◆ **WHAT IS BEING ASKED**: According to the newspaper article about the Virginia Beach calligrapher, which school granted Leana Fay her bachelor of fine arts degree?

The Virginian-Pilot
                             THE VIRGINIAN-PILOT 
              Copyright (c) 1995, Landmark Communications, Inc.

DATE: Sunday, September 3, 1995              TAG: 9509020141
SECTION: VIRGINIA BEACH BEACON    PAGE: 04   EDITION: FINAL 
SOURCE: BY JO-ANN CLEGG, STAFF WRITER 
                                             LENGTH: Medium:   79 lines

VA. BEACH CALLIGRAPHER IS MORE THAN JUST A WOMAN OF LETTERS LEANA FAY WAS ONE OF 50 TALENTED CALLIGRAPHERS CHOSEN TO TEACH AT A RECENT WORLD CONFERENCE.

Most people think of a calligrapher, if they think of one at all, as someone who has taken a couple of courses in how to make fancy letters, owns a set of strange pens and is on call to address invitations to parties, weddings and bar mitzvahs.

But then most people haven't met a talented, highly trained lettering artist such as Leana Fay.

The Fairfield resident, who holds a bachelor of fine arts degree from the respected Rhode Island School of Design, was one of the 50 best calligraphy instructors from around the world chosen to teach at the recent LETTERFORUM '95, the 15th international conference of Lettering Artists.

Although the literal translation of the word calligraphy is beautiful handwriting, the serious group of artists of which Fay is a part go far beyond producing pretty print.

``We don't just deal with beautiful handwriting,'' Fay said. ``We deal with the structuring of positive and negative space. It's a very structured art form.''

As practiced by Fay, whose works hang in galleries, schools, churches, businesses and private homes both here and abroad, it is also very beautiful.

Stored dataset items

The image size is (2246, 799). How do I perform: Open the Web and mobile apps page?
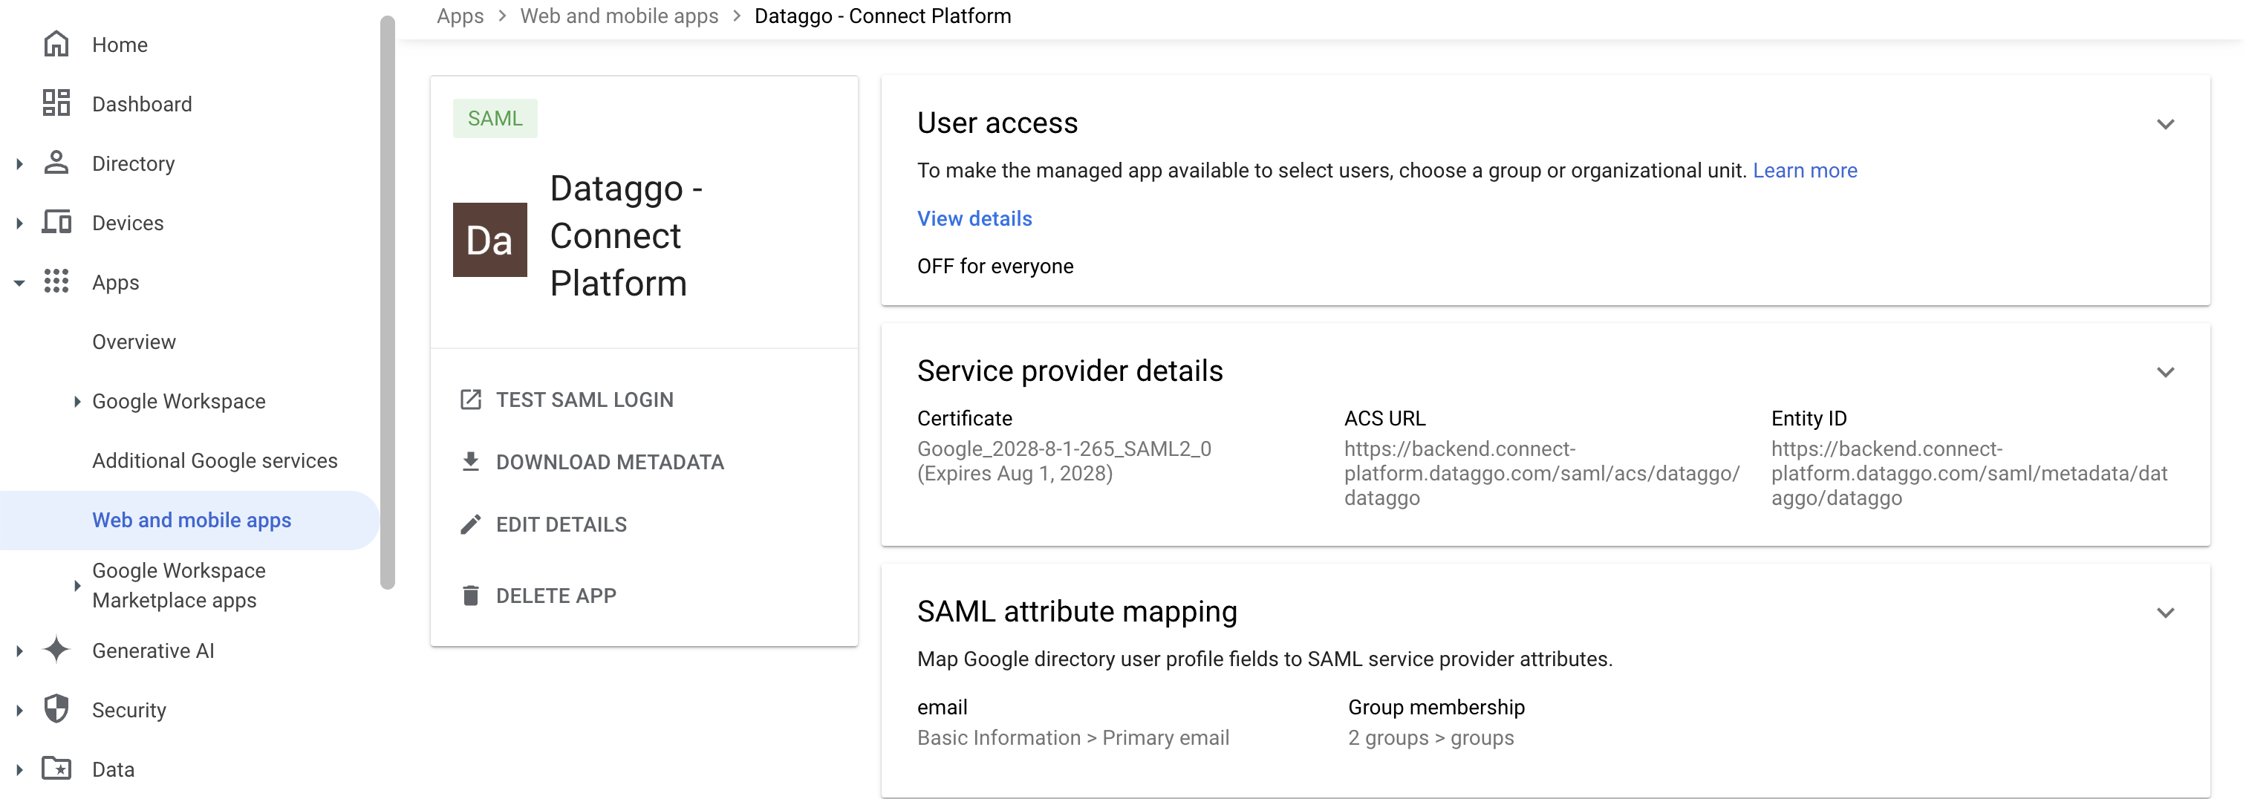[x=191, y=520]
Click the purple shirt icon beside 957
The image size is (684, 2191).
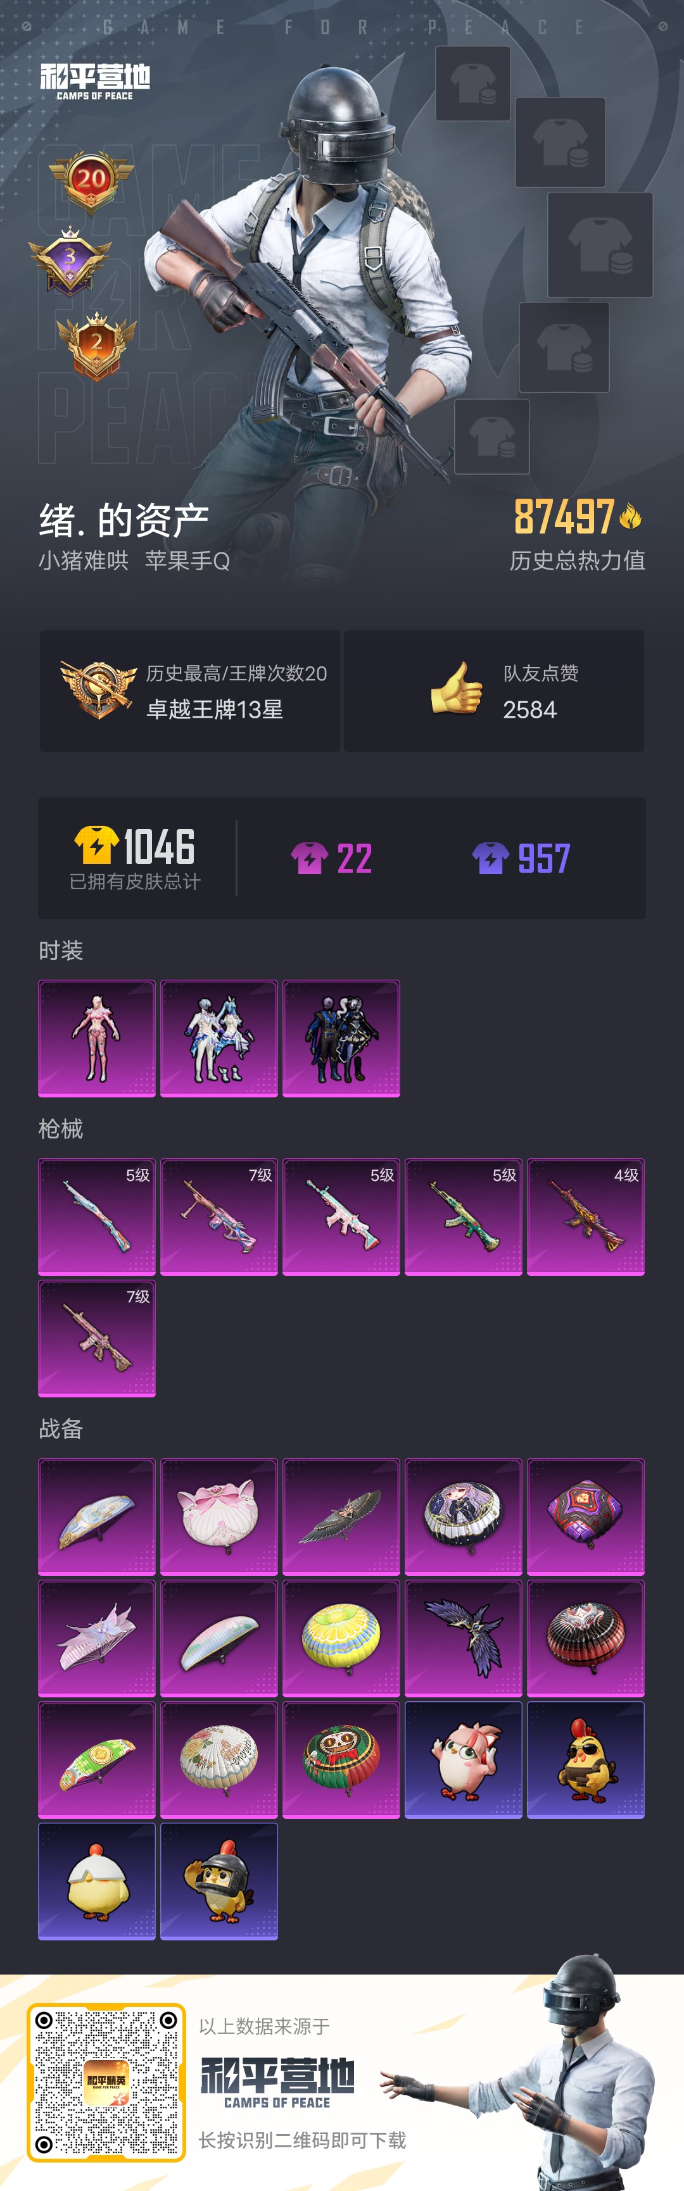tap(491, 858)
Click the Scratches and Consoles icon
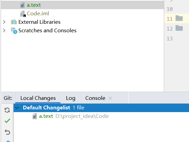Screen dimensions: 189x142 (14, 31)
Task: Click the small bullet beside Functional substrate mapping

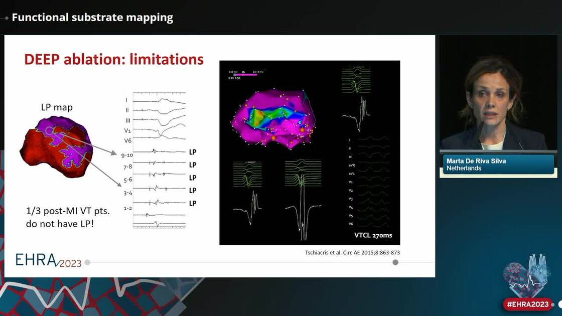Action: 7,17
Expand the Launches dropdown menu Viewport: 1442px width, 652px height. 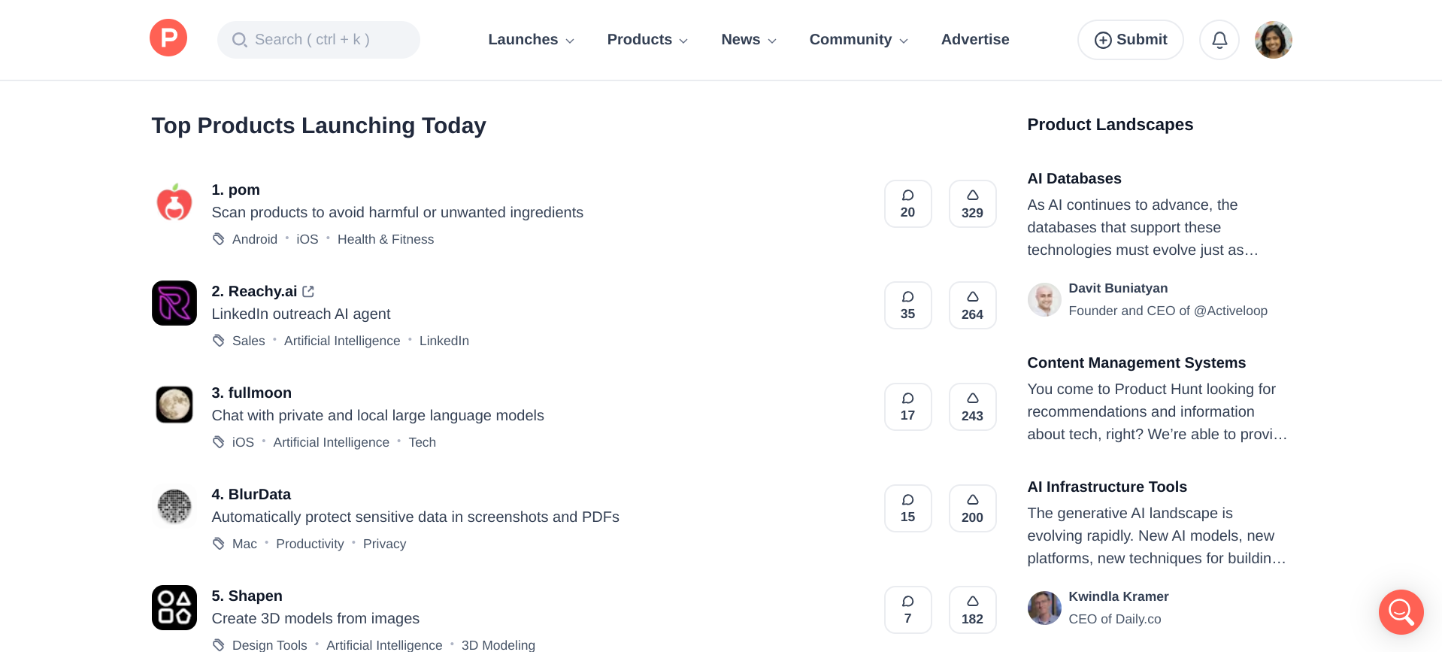click(x=531, y=40)
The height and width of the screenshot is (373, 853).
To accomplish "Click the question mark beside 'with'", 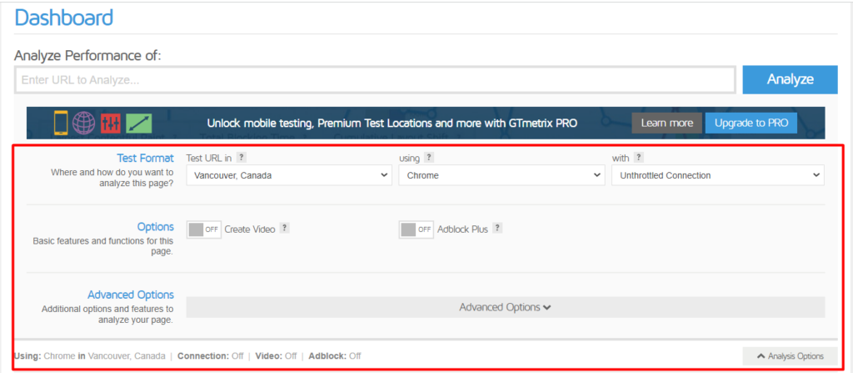I will (639, 158).

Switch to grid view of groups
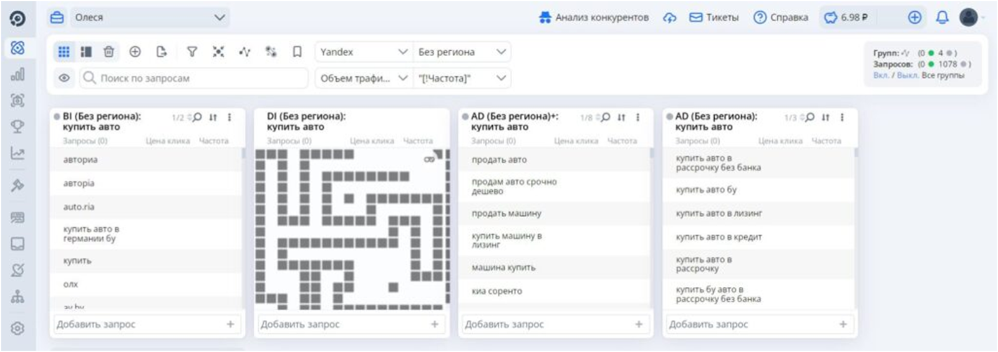click(x=64, y=52)
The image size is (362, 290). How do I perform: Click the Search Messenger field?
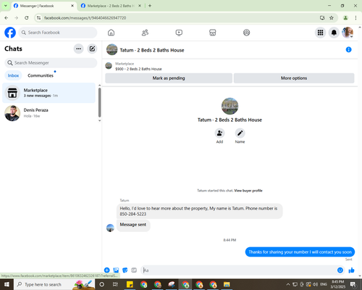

◆ **THE SOLUTION**: The Rhode Island School of Design.